Oggi alla Corte di Anversa del Belgio, il processo di prova è stato avviato contro la compagnia di carne “Vanlommel”, che ha trasportato la carne nel Kosovo. L'azienda viene perseguitata per violazione delle norme igieniche e per l'invio di un cumulo di carne scaduto al Kosovo, ma senza scopi fraudolenti.
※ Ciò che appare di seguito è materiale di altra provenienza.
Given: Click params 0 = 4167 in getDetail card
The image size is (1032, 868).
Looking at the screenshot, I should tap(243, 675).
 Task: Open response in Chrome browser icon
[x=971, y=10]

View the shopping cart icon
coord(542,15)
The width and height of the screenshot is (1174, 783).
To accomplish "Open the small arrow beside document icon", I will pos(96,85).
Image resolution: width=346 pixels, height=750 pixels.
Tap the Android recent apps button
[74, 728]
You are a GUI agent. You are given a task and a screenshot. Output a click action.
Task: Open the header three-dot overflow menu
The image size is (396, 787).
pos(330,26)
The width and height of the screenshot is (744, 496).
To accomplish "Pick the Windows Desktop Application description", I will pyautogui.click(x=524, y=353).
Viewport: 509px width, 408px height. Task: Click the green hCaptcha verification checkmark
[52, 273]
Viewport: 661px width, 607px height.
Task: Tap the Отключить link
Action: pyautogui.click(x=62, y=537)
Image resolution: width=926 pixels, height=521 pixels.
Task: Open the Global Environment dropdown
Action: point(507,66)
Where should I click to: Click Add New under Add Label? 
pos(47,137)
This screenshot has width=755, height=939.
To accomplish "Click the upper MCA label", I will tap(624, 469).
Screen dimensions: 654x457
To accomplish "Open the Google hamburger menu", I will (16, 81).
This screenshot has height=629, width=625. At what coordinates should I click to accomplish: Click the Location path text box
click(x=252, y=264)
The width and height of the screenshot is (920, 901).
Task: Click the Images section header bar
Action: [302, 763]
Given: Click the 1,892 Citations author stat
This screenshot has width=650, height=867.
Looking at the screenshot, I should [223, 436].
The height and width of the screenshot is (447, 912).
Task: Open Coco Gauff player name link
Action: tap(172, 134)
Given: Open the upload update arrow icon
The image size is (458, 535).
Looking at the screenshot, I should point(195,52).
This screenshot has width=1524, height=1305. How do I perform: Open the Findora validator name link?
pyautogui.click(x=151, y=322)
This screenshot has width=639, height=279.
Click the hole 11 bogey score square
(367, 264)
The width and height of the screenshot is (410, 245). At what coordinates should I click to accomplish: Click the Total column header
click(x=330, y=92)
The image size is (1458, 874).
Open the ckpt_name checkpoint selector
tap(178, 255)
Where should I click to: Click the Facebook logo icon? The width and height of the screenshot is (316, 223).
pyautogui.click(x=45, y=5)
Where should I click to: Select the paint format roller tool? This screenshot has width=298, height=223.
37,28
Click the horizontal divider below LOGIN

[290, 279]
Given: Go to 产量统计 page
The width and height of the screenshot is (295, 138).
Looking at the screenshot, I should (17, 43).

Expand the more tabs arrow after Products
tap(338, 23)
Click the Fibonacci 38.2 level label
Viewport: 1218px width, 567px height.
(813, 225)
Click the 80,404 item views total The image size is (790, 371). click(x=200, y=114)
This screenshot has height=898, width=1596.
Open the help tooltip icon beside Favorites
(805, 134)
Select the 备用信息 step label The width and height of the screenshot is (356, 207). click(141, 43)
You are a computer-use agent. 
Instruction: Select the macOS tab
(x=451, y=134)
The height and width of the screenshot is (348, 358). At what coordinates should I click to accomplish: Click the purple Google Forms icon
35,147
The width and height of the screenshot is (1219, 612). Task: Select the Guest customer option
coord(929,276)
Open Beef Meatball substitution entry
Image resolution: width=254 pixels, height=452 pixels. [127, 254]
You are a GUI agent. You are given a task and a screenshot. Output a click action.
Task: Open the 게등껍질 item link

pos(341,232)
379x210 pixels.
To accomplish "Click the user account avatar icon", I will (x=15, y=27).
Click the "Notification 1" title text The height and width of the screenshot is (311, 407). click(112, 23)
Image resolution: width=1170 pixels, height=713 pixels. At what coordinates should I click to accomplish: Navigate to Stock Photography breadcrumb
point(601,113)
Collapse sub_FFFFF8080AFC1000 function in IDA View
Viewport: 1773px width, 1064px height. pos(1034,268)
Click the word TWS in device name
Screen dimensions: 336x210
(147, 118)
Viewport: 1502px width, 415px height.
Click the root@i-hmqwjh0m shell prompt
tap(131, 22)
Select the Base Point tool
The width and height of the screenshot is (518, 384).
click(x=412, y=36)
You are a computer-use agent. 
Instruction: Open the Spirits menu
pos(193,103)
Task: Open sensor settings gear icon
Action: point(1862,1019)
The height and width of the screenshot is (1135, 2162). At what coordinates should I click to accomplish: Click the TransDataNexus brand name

Nell'estate del 2017, le autorità del Kosovo [...]
L'azienda viene perseguitata per violazione delle norme igieniche e per l'invio di un cumulo di carne scaduto al Kosovo, ma senza scopi fraudolenti.
Nell'estate del 2017, le autorità del Kosovo hanno preso un peso di carne congelata dalla Vanlommel Company di Olen.
La quantità di carne catturata era di circa 20 tonnellate, dove la data di scadenza era scaduta circa tre settimane prima della cattura della carne.
Secondo la società, è stato un errore umano: entrambe le parti erano destinate all'industria alimentare animale e sono state inviate per errore.
La FASFC Food Agency ha confermato che non c'era alcuna indicazione di frode deliberata. La società del Kosovo che ha accettato la carne è stata coinvolta anche nello scandalo intorno al massacro di Veviba a Bastogne.